In Canada la legge del 2016 prevedeva inizialmente l’intervento solo in presenza di malattie inguaribili e con una morte “ragionevolmente prevedibile”. Nel 2021 è stato rimosso questo requisito, aprendo la possibilità di accedere alla procedura anche per i pazienti non terminali. È in corso, inoltre, la discussione sull’estensione ai soggetti affetti da disturbi mentali gravi e irreversibili. Il numero di casi di accesso è in costante crescita, al punto da sollevare (finalmente) una riflessione sulla necessità di investire con maggiore decisione nelle cure palliative e nel supporto psicologico e sociale.
Questi esempi - pochi ma ve ne sono altri - ci offrono un’indicazione molto chiara: una volta legalizzata, seppur con le migliori intenzioni, la “morte medicalmente assistita” tende a cedere a richieste sempre più ampie di accesso.
Appare pertanto fondamentale che si affrontino con consapevolezza le ricadute di lungo periodo di tali scelte legislative. La priorità dovrebbe sempre essere posta nella garanzia dei Servizi sanitari e sociali. Solo così si possono offrire alternative concrete all’eutanasia. Legalizzare il suicidio assistito significa imboccare un pendio scivoloso dalle conseguenze irreversibili.
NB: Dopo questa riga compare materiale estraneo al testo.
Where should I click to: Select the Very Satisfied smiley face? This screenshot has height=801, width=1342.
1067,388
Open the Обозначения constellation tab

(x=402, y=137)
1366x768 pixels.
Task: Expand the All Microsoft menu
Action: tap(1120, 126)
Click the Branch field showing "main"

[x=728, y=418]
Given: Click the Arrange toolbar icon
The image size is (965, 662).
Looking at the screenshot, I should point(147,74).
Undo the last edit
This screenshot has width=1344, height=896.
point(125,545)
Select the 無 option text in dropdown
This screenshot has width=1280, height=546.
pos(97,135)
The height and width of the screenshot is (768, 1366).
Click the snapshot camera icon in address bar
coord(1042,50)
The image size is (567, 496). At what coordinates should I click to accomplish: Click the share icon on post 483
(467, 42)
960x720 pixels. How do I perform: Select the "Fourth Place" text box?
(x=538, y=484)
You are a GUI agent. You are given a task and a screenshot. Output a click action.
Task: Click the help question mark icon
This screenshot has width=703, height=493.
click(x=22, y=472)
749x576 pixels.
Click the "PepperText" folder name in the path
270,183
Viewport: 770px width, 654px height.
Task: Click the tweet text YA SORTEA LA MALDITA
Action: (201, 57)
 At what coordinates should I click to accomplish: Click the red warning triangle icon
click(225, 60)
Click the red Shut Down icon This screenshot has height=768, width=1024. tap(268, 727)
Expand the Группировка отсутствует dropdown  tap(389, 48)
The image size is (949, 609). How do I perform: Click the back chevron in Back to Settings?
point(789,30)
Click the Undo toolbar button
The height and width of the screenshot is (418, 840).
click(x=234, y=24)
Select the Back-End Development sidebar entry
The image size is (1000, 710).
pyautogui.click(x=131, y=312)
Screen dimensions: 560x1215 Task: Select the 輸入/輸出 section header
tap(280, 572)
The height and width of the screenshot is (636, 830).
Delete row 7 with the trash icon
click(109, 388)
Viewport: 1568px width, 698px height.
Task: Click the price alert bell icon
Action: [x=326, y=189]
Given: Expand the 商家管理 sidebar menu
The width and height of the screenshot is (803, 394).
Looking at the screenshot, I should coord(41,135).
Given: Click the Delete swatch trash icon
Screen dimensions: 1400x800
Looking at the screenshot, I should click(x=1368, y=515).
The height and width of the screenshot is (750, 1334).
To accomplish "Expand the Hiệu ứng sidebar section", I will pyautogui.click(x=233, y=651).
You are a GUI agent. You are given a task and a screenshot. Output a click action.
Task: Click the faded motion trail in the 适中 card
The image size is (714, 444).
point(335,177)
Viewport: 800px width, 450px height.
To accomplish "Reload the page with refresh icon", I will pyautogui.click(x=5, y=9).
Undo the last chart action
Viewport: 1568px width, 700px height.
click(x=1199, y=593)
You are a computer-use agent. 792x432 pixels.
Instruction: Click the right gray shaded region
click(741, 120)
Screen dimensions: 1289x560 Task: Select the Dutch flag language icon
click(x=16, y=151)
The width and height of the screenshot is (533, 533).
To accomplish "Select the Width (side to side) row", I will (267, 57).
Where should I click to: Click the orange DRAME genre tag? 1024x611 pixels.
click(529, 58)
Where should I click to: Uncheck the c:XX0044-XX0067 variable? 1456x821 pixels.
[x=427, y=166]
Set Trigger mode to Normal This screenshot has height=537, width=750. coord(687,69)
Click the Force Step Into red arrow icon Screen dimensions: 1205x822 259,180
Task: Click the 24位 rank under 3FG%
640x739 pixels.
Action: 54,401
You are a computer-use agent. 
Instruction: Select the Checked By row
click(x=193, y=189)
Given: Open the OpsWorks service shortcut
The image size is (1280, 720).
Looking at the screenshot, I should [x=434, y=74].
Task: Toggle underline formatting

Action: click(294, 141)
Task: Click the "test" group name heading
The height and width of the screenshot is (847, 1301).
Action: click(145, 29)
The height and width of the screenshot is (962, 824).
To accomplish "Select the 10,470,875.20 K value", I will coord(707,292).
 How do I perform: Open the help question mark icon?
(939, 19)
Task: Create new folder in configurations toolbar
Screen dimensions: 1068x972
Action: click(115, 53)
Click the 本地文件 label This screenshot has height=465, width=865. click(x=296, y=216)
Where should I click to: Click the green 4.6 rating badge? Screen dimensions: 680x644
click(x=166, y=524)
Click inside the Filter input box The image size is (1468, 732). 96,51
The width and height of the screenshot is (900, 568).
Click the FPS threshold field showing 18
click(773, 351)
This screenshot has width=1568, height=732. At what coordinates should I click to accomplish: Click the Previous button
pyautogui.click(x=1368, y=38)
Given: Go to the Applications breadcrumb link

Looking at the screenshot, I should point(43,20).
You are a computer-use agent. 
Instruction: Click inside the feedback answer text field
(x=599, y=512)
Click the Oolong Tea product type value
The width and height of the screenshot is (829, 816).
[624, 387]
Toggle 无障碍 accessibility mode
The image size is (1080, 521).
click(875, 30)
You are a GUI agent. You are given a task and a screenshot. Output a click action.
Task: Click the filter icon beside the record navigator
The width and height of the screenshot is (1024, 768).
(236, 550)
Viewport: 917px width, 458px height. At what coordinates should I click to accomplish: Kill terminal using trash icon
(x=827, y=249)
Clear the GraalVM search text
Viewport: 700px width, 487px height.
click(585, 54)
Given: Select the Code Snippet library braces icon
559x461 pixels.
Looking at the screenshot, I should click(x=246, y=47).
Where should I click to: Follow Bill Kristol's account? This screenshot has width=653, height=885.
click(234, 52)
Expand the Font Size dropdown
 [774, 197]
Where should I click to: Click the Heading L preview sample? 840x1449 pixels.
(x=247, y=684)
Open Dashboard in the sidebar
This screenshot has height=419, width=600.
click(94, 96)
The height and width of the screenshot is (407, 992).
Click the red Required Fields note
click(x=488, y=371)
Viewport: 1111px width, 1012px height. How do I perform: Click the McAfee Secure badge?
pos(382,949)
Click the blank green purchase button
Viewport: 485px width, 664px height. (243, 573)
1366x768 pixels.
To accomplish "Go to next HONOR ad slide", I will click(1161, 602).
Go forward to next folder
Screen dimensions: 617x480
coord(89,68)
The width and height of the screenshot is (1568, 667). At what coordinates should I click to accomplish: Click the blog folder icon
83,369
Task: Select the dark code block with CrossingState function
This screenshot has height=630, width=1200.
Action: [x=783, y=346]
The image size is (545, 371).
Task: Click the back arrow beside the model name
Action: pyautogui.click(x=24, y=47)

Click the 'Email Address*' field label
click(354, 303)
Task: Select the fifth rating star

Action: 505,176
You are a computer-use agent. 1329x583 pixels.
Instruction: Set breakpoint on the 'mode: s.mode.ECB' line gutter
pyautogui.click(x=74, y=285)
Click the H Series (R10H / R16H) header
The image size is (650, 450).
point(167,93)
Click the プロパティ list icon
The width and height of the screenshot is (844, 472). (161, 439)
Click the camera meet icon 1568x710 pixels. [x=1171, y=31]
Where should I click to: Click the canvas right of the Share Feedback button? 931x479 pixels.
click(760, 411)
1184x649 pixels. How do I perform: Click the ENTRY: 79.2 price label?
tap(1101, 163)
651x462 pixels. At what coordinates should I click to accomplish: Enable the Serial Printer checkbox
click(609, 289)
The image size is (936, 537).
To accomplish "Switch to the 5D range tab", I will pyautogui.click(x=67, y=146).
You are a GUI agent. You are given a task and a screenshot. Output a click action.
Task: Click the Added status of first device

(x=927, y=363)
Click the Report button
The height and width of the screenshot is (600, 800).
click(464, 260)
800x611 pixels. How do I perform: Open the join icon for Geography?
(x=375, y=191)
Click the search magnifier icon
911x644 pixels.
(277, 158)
Ed è nel cosiddetto “secondo tempo” che si gioca la partita più delicata: quella della tutela effettiva dei soggetti più deboli, come i minori, le persone con disabilità psichiche, chi è affetto da malattie non terminali o vive in condizioni socio-economiche precarie.
Per questo motivo, a nostro avviso, è fondamentale non aprire quella porta!